_Excerpted text_

──────────

Johann Michael Ferdinand Heinrich Hofmann (19 March 1824 – 23 June 1911) was a German painter of the late 19th to early 20th century. He was the uncle of the German painter Ludwig von Hofmann. He was born in Darmstadt and died in Dresden. He is best known for his many paintings depicting the life of Jesus Christ.

Life
Heinrich Hofmann grew up in a family that harbored a deep interest in art. His father, advocate Heinrich Karl Hofmann (1795–1845) painted in watercolors, his mother Sophie Hofmann, née Volhard (1798–1854) gave lessons in art before she married, and his four brothers all showed artistic talent. Heinrich, however, was the only one for whom art was not only a profession but the center of his life.

Hofmann received his first lessons in art from the copper engraver Ernst Rauch in Darmstadt. Then, in 1842, he entered the Academy of Art in Düsseldorf and attended the classes given in painting by Theodor Hildebrandt. Later, he was accepted into the studio of Wilhelm von Schadow and there he created his first large painting: A scene from the life of Alboin, King of the Langobards.

──────────

_Request A_
Based on the Heinrich Hofmann biography, tell whether each statement agrees with it, answering yes or no and quoting the words that decide it: (i) Hofmann was born in Dresden. (ii) His first art lessons came from a copper engraver. (iii) He entered the academy in Düsseldorf in 1842.
_Request B_
Repeat everything in the Heinrich Hofmann biography from "Hofmann received his" down to "of the Langobards.".
These records come from a different source.

(Pointing records for text and elements)
──────────

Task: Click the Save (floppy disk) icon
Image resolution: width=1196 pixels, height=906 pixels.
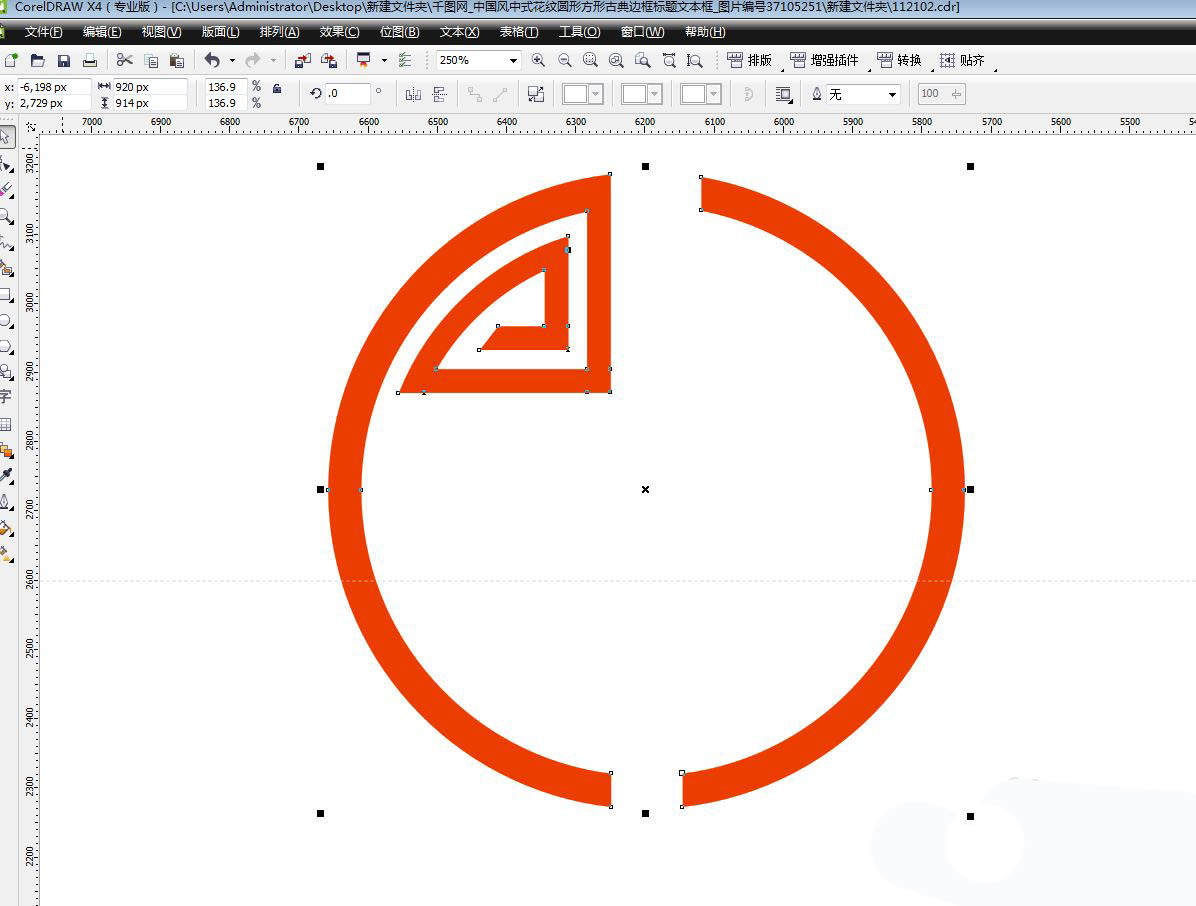Action: tap(64, 61)
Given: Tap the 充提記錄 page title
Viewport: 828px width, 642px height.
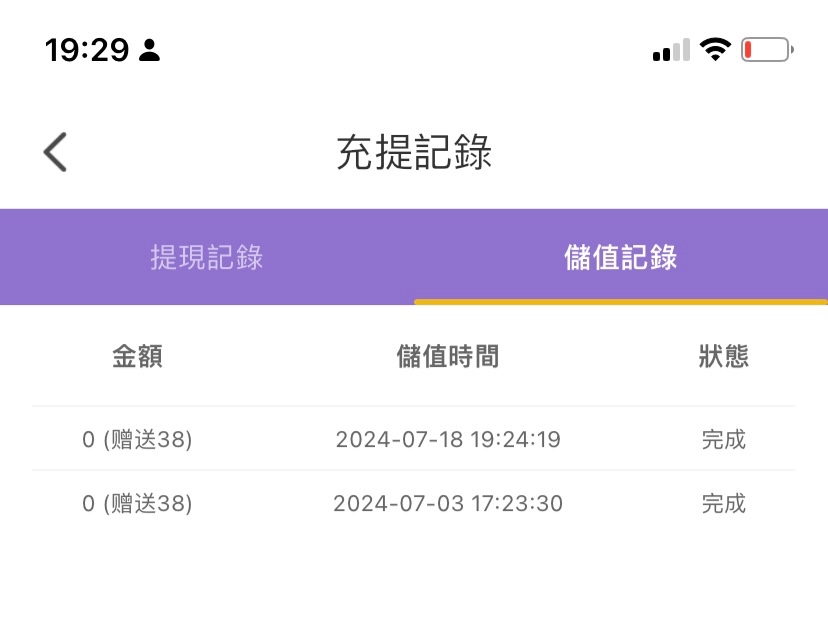Looking at the screenshot, I should click(x=414, y=153).
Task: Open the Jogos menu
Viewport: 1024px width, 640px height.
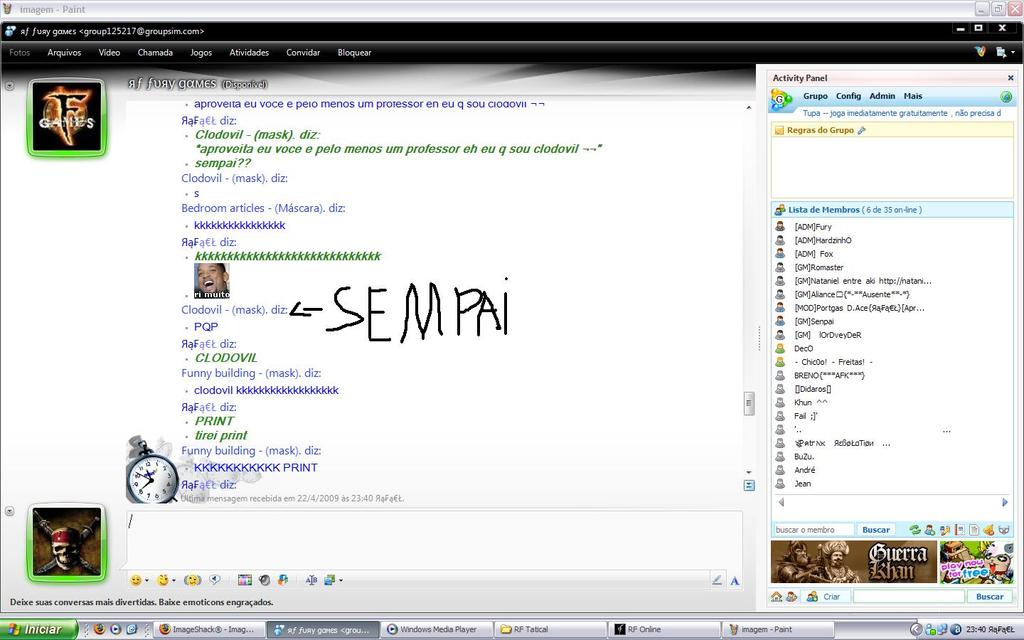Action: pyautogui.click(x=200, y=53)
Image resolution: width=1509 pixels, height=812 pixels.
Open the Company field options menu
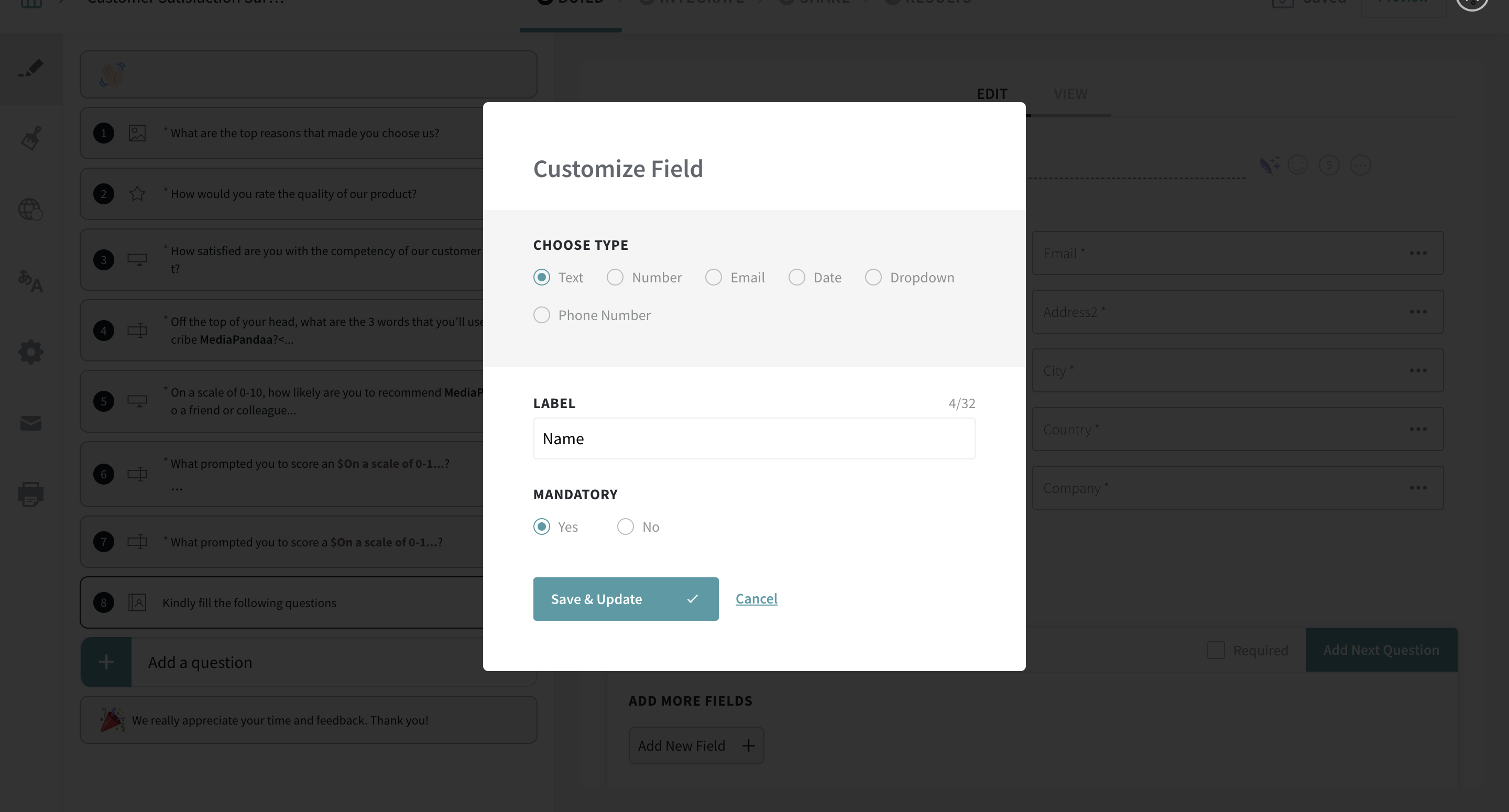1418,487
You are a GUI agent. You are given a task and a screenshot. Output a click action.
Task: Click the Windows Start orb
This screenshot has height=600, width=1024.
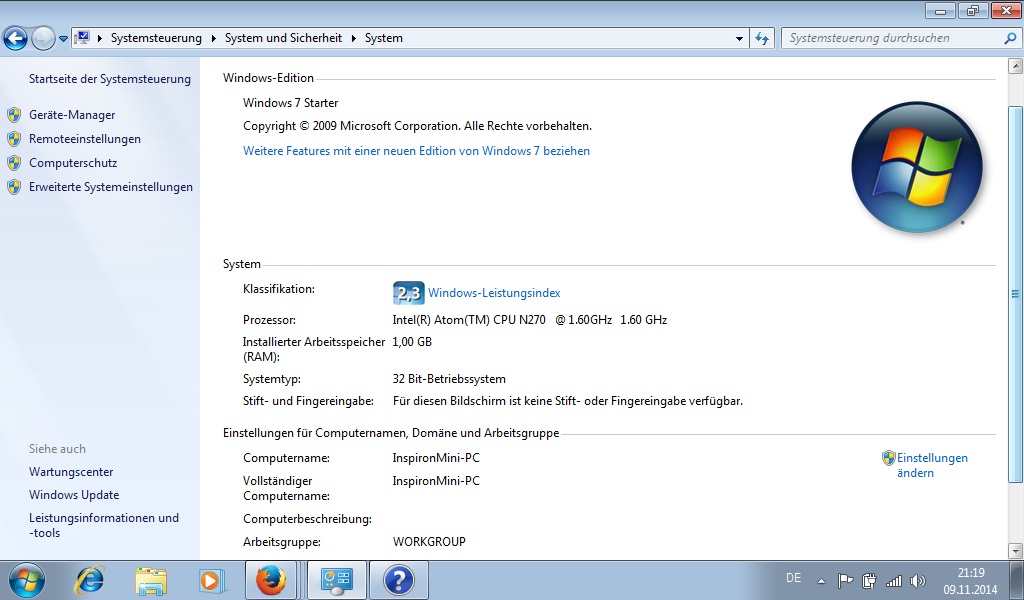[26, 580]
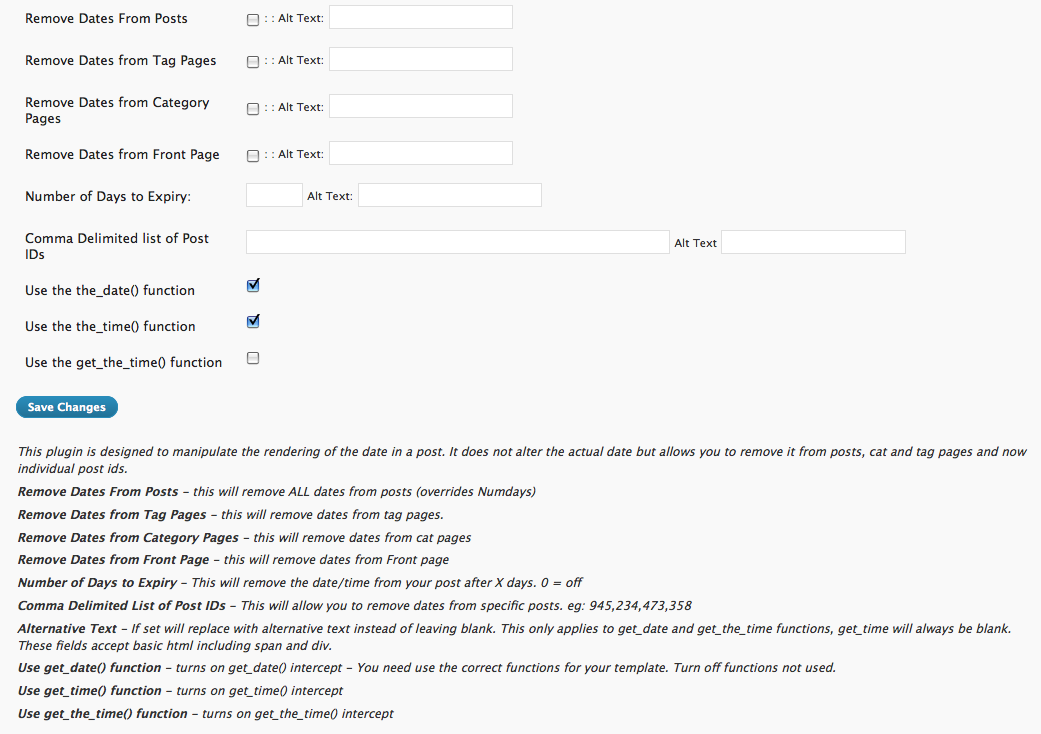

──────────

_Written reply A_
(i) No: "He was born in Darmstadt and died in Dresden."
(ii) Yes: "Hofmann received his first lessons in art from the copper engraver Ernst Rauch in Darmstadt."
(iii) Yes: "in 1842, he entered the Academy of Art in Düsseldorf"

_Written reply B_
Hofmann received his first lessons in art from the copper engraver Ernst Rauch in Darmstadt. Then, in 1842, he entered the Academy of Art in Düsseldorf and attended the classes given in painting by Theodor Hildebrandt. Later, he was accepted into the studio of Wilhelm von Schadow and there he created his first large painting: A scene from the life of Alboin, King of the Langobards.